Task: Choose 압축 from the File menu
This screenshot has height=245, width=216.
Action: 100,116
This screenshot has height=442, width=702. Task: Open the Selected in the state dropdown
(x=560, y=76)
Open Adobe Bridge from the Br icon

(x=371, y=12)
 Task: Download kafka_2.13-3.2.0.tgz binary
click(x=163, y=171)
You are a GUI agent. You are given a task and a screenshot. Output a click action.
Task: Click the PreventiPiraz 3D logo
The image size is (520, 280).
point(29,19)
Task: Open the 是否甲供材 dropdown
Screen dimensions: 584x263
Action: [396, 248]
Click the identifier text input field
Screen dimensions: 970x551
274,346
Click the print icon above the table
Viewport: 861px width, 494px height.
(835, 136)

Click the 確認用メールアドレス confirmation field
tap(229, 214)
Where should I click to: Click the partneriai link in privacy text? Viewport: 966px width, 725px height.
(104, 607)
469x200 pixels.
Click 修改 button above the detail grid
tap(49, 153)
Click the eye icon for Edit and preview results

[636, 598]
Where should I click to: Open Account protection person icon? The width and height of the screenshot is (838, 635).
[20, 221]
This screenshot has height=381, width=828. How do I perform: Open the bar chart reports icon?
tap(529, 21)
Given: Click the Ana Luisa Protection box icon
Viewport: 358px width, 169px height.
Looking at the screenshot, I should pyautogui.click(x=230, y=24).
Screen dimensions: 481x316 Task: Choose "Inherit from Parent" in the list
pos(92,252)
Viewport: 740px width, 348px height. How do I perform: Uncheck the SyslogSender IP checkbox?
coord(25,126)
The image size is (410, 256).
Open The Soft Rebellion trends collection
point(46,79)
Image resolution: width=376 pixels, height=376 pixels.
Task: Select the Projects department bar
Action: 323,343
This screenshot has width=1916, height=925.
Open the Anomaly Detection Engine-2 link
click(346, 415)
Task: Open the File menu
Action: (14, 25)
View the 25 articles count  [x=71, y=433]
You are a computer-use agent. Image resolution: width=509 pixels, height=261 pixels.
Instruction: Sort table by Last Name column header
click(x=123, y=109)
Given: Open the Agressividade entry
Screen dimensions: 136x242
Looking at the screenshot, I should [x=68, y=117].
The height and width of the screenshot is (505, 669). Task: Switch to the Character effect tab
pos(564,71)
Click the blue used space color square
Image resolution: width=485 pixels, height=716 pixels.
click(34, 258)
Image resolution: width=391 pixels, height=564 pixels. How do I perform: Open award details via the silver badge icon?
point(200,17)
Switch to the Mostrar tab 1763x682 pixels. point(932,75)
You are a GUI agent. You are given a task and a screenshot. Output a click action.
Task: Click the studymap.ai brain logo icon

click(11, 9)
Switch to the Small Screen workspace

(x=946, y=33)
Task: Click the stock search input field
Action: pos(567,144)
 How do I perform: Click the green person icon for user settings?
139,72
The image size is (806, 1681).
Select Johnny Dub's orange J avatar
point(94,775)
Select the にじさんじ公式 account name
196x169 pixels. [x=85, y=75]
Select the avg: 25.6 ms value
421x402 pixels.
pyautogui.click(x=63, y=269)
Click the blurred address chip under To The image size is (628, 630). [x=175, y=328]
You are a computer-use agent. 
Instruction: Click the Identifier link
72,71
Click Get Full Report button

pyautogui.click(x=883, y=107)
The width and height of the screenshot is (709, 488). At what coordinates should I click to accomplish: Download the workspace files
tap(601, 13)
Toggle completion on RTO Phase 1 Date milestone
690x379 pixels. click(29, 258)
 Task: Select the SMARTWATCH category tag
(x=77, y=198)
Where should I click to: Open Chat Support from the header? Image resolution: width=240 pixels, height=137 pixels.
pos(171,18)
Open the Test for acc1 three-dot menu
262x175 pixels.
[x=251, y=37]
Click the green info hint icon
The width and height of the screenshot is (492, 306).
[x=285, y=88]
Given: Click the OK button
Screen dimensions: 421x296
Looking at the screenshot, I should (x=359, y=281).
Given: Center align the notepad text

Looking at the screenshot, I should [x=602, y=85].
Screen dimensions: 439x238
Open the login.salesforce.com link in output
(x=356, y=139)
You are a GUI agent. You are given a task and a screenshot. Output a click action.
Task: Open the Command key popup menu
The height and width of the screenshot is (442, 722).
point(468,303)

AIM OF THE EXERCISE
From the records above, transcribe without alteration every line from the one with "Click the blurred" to the one with "Screen dimensions: 439x238", inclusive.

TASK ANSWER
Click the blurred address chip under To The image size is (628, 630). [x=175, y=328]
You are a computer-use agent. 
Instruction: Click the Identifier link
72,71
Click Get Full Report button

pyautogui.click(x=883, y=107)
The width and height of the screenshot is (709, 488). At what coordinates should I click to accomplish: Download the workspace files
tap(601, 13)
Toggle completion on RTO Phase 1 Date milestone
690x379 pixels. click(29, 258)
 Task: Select the SMARTWATCH category tag
(x=77, y=198)
Where should I click to: Open Chat Support from the header? Image resolution: width=240 pixels, height=137 pixels.
pos(171,18)
Open the Test for acc1 three-dot menu
262x175 pixels.
[x=251, y=37]
Click the green info hint icon
The width and height of the screenshot is (492, 306).
[x=285, y=88]
Given: Click the OK button
Screen dimensions: 421x296
Looking at the screenshot, I should (x=359, y=281).
Given: Center align the notepad text

Looking at the screenshot, I should [x=602, y=85].
Screen dimensions: 439x238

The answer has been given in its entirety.